◆ PASSAGE GIVEN ◆
5.4. The Seller is entitled:

  • to use the services of the Support Service and submit requests regarding the operation of the Service.

5.5. Each Party retains all rights to trademarks, copyrights and/or other intellectual property items (including logos, designs, and drawings) that may be used under the Agreement. The conclusion of the Agreement cannot be interpreted as granting the Seller any licenses and/or rights of use concerning Flowwow’s intellectual property items.

5.6. By posting Materials on the Service, the Seller simultaneously grants Flowwow a transferable simplenon-exclusive license to use the relevant Materials in the activities of Flowwow and/or other Sellers, including for the purpose of advertising the Item and/or Service and/or the Seller and/or other Sellers worldwide without payment of any remuneration or the need to obtain any additional consents and/or permissions. The license shall be granted for the entire period of validity of the exclusive rights to the Materials in the following scope:

  • reproduction of the Materials;
  • distribution of the Materials in any way;
  • public display of the Materials, including public performances of works that include the Materials;
  • making the Materials available to the general public;
  • broadcasting on the air or by cable;
  • reworking of the Materials;
  • inclusion of the Materials in a composite work or other complex object.

5.7. The Seller shall have the right to use Flowwow’s trademarks and logos for the purpose of providing information that the Seller’s shop is available with the Service. Links embedded in the Flowwow logo / trademark must lead to the Seller’s shop page with the Service.

When using trademarks and logos, the Seller shall be guided by the rules available at: https://info.flowwow.com/en/brandbook , in particular, use only the logos and trademarks specified in the rules.

Flowwow shall have the right, at any time, to prohibit the use of trademarks and logos, demand the removal of trademarks and logos from the resources on which they were published by the Seller. The Seller shall comply with such Flowwow’s request within 2 (two) days of receipt.

The use of Flowwow’s trademarks and logos in accordance with this clause shall not cause damage to the business reputation of Flowwow or be accompanied with false or offensive information regarding Flowwow or the Service.

The Seller shall cease using Flowwow’s trademarks and logos in the event of termination / expiration of the Agreement for any reason.

◆ DATA PROVIDED ◆
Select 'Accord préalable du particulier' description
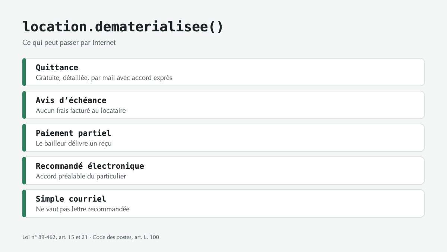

◆ PROBLEM TO WORK ON ◆
Can you rewrite the paragraph of the Flowwow seller agreement passage that begins "Flowwow shall have the right, at any time" more briefly, keeping its main facts?

◆ REPLY ◆
Flowwow may at any time forbid the Seller to use its trademarks and logos and require their removal from any resources where the Seller published them. The Seller must comply within two days of receiving the request.